**Data**
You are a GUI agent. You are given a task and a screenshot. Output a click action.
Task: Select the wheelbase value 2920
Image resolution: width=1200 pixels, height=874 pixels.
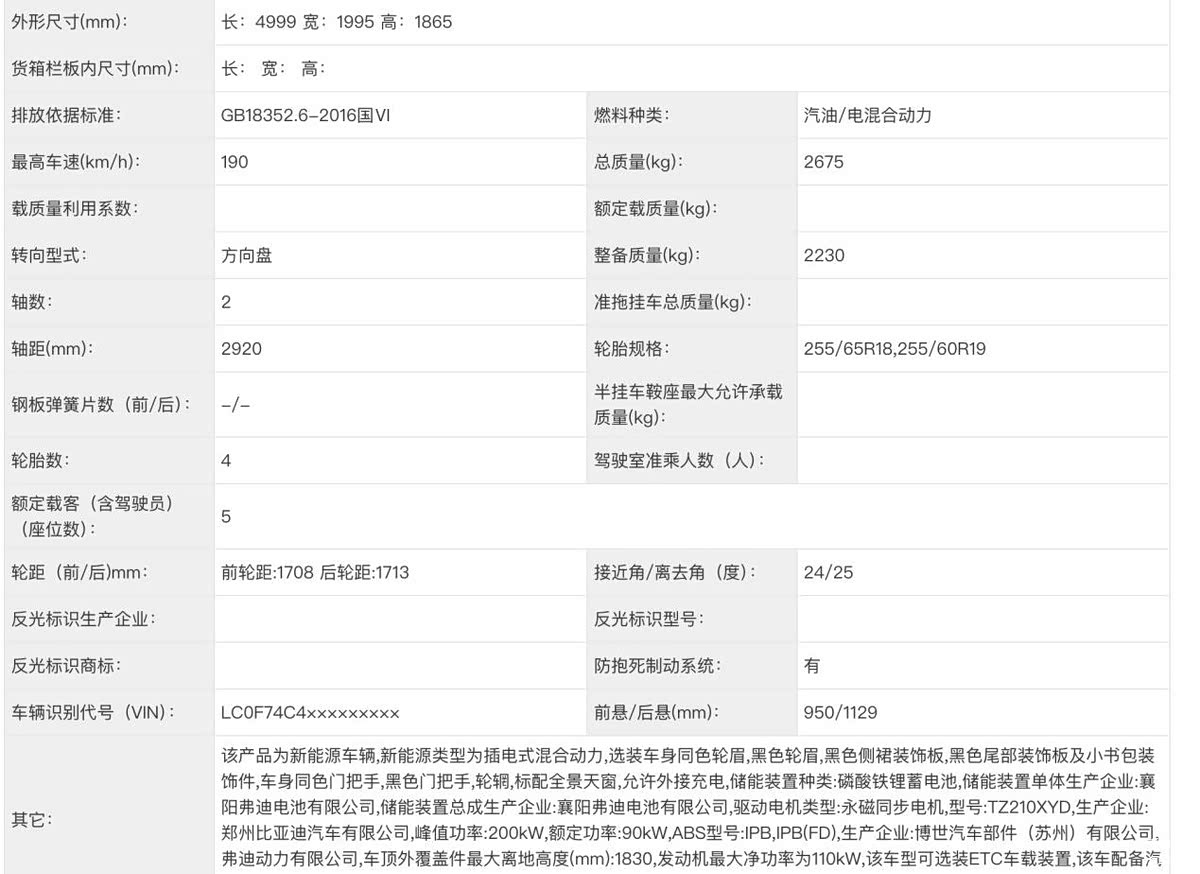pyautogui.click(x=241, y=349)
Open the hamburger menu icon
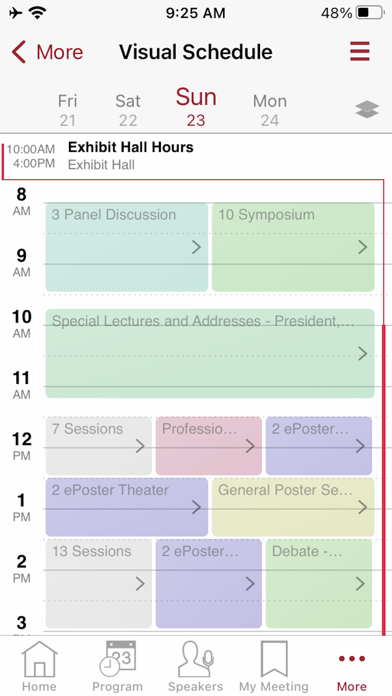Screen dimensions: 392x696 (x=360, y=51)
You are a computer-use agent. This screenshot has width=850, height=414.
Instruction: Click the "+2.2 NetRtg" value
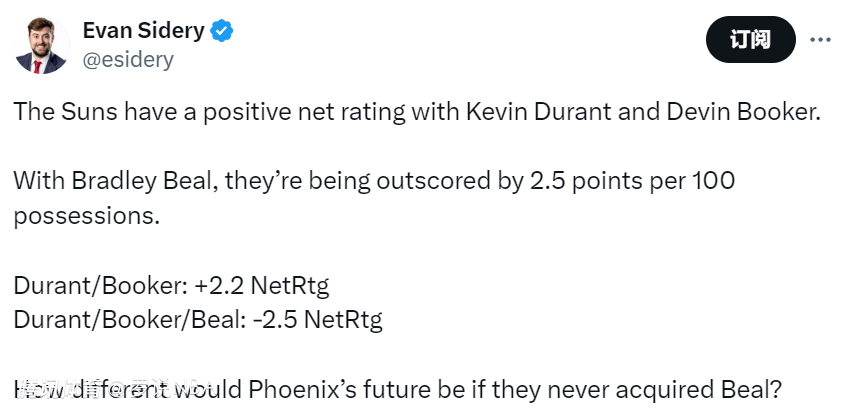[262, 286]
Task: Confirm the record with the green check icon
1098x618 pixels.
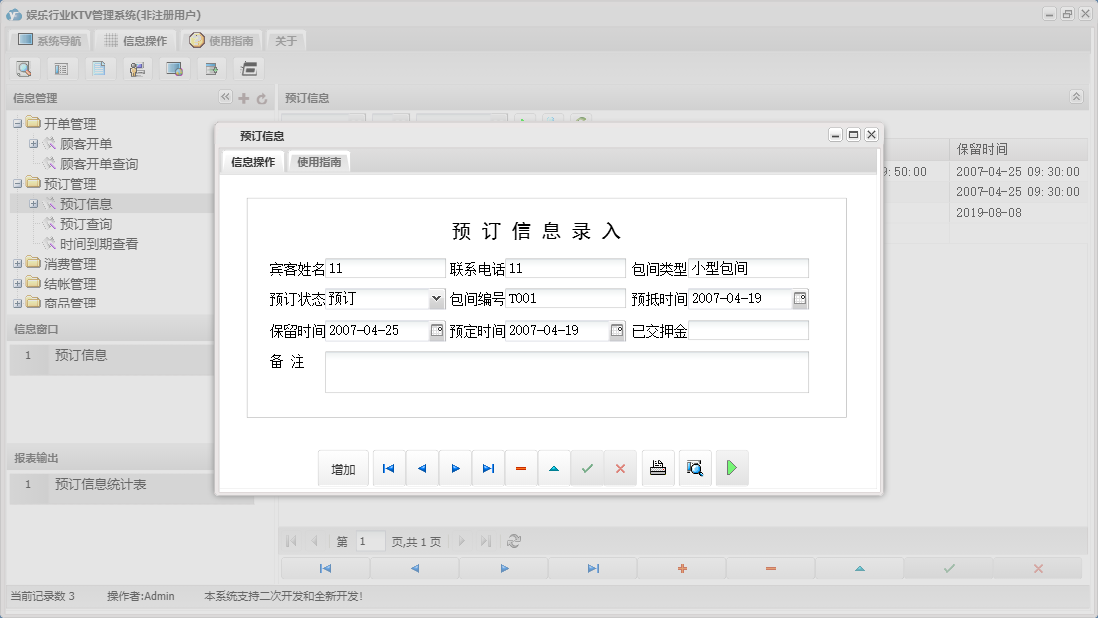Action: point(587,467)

**Exercise requirements**
Your task is to transcribe all of the records precisely, with no images included.

**Solved problem**
You are a GUI agent. You are given a task and a screenshot. Output a click action.
Task: Select the wheelbase value 2920
Image resolution: width=1200 pixels, height=874 pixels.
pyautogui.click(x=241, y=349)
Open the hamburger menu icon
Screen dimensions: 392x696 (x=360, y=51)
You are a computer-use agent. This screenshot has width=850, height=414.
Instruction: Click the "+2.2 NetRtg" value
[262, 286]
Task: Confirm the record with the green check icon
1098x618 pixels.
Action: point(587,467)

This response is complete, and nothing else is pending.